The law defines the maritime borders of the Republic and its exclusive economic zone as well as its claims to portions of two groups of islands in the South China Sea. However, that is not the only reason why this law is remarkable.

Equally notable is the fact that legislators crossed party lines and ultimately put up a united front in order to assert national sovereignty-despite the very really likelihood of offending the country’s more powerful neighbor nations with which it has conflicting territorial claims in the Spratly Islands and Scarborough Shoal.

In fact, only a few months ago it did not seem as though Filipinos could ever be made to agree on how to define the maritime borders of their own archipelago.

It was three years or so when Senate Minority Leader Aquilino Pimentel Jr. first raised the alarm on the approaching deadline set in the United Nations Convention on the Law of the Seas. The Philippines and other countries were given until May 13, 2009 to “deposit” with the UN general secretariat their baselines.

According to lawyer Henry Bersuto Jr., secretary general of the Commission on Maritime and Ocean Affairs Secretariat of the Department of Foreign Affairs, the baselines law “puts the whole world on notice” that the Philippines now has clearly defined maritime borders.

**INFORMATION SUPPLIED**:
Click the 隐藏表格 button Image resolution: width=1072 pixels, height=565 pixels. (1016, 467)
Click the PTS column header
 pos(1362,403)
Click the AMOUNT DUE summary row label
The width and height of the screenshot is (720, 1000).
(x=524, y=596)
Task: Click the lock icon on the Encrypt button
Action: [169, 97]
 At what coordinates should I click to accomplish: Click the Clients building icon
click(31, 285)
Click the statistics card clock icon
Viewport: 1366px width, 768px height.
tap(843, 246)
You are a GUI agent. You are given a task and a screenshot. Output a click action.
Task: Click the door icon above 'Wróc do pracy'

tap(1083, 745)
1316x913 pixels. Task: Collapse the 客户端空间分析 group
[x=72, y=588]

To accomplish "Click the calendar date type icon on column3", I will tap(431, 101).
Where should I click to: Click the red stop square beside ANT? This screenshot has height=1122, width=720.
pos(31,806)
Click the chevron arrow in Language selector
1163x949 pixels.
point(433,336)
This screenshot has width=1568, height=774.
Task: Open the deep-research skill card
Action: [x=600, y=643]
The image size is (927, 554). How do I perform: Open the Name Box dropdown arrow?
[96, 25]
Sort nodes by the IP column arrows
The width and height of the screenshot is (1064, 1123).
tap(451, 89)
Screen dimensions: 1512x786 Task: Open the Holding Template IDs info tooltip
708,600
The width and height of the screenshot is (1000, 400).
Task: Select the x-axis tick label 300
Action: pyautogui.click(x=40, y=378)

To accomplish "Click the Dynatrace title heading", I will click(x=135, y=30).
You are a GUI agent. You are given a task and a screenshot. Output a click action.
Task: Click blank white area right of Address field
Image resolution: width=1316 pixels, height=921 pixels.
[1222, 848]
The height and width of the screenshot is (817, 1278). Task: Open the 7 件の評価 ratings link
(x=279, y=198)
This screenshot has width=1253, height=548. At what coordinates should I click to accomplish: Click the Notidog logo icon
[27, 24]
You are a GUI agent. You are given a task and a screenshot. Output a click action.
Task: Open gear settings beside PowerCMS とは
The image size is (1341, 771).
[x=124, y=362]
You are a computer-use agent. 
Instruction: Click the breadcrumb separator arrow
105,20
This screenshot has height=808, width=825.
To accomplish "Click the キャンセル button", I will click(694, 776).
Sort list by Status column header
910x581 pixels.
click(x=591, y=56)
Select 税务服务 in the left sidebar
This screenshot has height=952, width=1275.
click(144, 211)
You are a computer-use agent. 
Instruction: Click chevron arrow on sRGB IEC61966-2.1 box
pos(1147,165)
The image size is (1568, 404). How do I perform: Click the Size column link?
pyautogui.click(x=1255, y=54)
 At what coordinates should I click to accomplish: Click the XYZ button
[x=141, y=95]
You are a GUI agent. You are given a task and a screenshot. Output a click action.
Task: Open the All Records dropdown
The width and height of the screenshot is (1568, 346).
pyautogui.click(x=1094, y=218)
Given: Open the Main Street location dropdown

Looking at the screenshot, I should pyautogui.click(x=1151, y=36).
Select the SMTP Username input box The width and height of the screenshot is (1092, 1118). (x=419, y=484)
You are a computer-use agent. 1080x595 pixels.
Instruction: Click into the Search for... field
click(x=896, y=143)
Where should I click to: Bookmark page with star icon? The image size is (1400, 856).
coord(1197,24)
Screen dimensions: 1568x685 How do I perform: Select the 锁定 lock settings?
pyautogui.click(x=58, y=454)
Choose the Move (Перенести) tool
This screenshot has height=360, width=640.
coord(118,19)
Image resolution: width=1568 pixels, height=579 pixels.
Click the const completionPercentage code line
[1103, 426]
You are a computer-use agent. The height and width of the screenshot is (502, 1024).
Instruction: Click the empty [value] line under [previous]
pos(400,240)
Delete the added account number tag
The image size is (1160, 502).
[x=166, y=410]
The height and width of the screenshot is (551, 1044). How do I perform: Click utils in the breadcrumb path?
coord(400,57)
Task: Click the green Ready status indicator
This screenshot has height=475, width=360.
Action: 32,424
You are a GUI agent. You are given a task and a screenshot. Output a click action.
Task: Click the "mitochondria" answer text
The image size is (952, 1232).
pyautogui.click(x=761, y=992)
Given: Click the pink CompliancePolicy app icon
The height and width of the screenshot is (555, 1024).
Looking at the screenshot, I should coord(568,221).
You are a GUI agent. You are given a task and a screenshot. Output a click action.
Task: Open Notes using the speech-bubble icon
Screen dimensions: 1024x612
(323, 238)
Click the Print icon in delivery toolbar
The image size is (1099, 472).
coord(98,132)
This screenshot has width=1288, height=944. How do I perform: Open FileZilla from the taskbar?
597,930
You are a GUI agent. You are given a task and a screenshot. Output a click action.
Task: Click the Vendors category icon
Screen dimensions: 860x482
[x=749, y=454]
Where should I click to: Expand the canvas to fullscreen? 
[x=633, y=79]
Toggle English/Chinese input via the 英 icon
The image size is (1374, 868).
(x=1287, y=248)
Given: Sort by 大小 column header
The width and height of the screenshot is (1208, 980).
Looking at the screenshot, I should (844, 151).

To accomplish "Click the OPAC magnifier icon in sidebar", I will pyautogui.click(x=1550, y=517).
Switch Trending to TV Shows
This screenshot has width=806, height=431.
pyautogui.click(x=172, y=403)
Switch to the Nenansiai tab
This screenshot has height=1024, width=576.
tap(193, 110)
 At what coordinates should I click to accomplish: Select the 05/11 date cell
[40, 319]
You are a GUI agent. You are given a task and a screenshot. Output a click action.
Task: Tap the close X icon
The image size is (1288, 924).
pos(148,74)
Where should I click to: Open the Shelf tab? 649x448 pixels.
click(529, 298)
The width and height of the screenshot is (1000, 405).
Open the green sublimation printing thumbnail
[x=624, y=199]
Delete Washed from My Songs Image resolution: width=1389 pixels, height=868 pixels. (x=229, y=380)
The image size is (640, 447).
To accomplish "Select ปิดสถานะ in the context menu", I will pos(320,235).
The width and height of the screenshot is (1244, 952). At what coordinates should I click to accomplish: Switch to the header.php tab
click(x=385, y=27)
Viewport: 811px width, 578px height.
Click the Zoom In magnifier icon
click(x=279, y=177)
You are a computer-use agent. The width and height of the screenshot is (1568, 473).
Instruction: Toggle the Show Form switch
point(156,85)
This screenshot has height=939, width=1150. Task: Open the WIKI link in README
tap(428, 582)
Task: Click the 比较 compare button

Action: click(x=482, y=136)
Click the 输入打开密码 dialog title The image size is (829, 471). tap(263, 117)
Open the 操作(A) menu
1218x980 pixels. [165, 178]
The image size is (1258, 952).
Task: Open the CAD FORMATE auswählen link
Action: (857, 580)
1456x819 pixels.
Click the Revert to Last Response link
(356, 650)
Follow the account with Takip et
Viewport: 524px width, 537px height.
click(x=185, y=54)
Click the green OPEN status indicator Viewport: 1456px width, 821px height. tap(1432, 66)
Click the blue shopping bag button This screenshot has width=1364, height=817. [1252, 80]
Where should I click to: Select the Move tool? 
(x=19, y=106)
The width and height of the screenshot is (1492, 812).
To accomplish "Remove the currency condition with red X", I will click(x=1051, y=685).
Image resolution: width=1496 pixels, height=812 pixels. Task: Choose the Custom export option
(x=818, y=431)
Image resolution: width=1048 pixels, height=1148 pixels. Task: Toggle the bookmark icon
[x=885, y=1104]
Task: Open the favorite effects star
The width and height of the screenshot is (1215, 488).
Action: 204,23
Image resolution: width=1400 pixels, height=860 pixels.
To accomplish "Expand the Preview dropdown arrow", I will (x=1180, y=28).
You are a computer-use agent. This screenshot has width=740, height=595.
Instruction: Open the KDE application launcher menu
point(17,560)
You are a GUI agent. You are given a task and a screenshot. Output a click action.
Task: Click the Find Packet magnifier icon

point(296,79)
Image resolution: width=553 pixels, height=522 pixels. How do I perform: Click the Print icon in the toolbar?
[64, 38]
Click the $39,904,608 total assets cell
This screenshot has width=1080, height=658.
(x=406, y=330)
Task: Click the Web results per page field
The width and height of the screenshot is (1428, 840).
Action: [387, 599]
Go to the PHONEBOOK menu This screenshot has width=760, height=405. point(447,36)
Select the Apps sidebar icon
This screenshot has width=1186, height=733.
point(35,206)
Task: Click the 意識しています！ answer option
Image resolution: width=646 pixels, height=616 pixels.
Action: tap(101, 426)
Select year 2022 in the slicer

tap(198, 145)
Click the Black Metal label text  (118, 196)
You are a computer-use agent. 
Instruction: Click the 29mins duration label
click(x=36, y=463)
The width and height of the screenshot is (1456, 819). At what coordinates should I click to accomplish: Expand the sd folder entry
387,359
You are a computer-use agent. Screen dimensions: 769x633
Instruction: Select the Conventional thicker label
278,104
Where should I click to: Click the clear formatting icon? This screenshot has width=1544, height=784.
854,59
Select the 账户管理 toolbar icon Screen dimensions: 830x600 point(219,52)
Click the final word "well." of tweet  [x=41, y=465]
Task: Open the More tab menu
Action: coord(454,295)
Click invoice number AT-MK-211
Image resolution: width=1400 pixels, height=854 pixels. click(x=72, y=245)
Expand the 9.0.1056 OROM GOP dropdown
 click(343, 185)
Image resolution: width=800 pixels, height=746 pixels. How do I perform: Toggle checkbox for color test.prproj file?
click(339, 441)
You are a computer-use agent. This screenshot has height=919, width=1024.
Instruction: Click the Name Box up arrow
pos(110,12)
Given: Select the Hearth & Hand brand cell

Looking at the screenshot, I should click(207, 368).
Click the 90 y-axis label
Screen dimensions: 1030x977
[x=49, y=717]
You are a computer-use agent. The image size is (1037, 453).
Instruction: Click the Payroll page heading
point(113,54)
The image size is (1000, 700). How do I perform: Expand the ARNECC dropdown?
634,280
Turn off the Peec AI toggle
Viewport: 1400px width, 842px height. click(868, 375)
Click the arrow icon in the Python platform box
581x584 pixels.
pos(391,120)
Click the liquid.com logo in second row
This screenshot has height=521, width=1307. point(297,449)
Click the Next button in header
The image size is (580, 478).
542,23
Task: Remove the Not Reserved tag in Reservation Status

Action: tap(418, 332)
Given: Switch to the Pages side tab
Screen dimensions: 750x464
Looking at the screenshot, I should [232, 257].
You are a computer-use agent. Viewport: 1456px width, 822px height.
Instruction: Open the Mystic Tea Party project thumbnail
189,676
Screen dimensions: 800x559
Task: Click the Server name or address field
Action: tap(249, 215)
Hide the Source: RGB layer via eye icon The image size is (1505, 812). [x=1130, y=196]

**REQUIRED ACTIONS**:
1 > Summarize the text on the baselines law in two sentences.
2 > Write the next few sentences of the text on the baselines law, continuing from its final sentence.
The entries are separate material from the text on the baselines law.

**RESULTS IN ORDER**:
1 > The baselines law defines the Republic's maritime borders and exclusive economic zone and its claims to portions of two island groups in the South China Sea, and legislators crossed party lines to back it despite the likelihood of offending more powerful neighbors with conflicting claims in the Spratly Islands and Scarborough Shoal. Senate Minority Leader Aquilino Pimentel Jr. had raised the alarm about the UN deadline of May 13, 2009 for depositing baselines, and lawyer Henry Bersuto Jr. says the law "puts the whole world on notice" that the Philippines now has clearly defined maritime borders.

2 >
For one thing, when the baselines law becomes fully operational, 15 days after it was signed, there will no longer be any “pockets of high seas” within Philippine waters. In such pockets, complete freedom of navigation had prevailed for decades.

These pockets of high seas were exploited by foreign fishermen poaching in Philippine waters. A couple of the pockets are located between the islands of Samar and Leyte and in the Sulu Sea off Palawan. When intercepted by Philippine authorities, foreigners invariably claimed they were sailing on international waters.

The baselines law puts an end to this legalistic nonsense.

No cakewalk

Bersuto and his staff were largely responsible for getting both chambers of Congress to finally pass what is now known as Republic Act No. 9522, or the Philippine Baselines Act. Not that it was an easy process-far from it.

The maritime commission formulated several options for the lawmakers’ deliberations. From the get-go, however, Bersuto and his staff indicated their preference for a formula that would depict the Kalayaan Island Group in the Spratlys and Scarborough Shoal as a “regime of islands” distinct from the main archipelago.

The option triggered angry reactions from senators, congressmen and other quarters who decried what they considered as the surrender of the country’s territorial claims on the South China Sea islands, believed to be sitting atop huge oil and natural gas deposits.

In the Senate, one powerful member even initially refused to heed the advice of international law experts, insisting that “the only expert I need to rely on is myself.”

In the House of Representatives, however, the baselines proponents were able to gain the support of Rep. Antonio Cuenco of Cebu, the foreign affairs committee chairman, and Rep. Ferdinand Marcos 2nd of Ilocos Norte, who authored the chamber’s version of the bill.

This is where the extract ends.